Problem to work on: The result should be an exact copy of only the lines from the one with "Given: Click the" through the last line of the data below, with pictures omitted.

Supplied information:
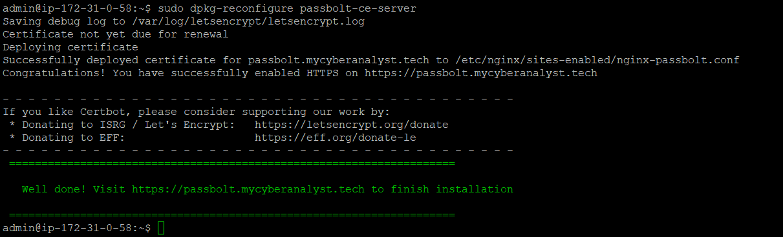This screenshot has height=237, width=783.
Task: Click the HTTPS URL in the Congratulations line
Action: [481, 73]
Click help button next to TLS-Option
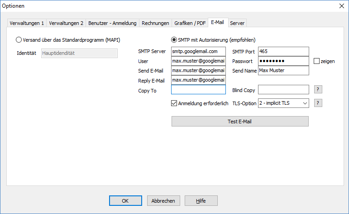This screenshot has height=214, width=349. click(x=318, y=103)
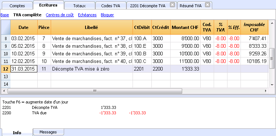Image resolution: width=276 pixels, height=136 pixels.
Task: Select row header 12
Action: (6, 69)
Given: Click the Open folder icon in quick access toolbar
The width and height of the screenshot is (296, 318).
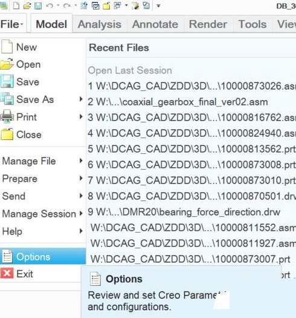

Written reply:
Given: Click the Open folder icon in quick access toolbar
The width and height of the screenshot is (296, 318).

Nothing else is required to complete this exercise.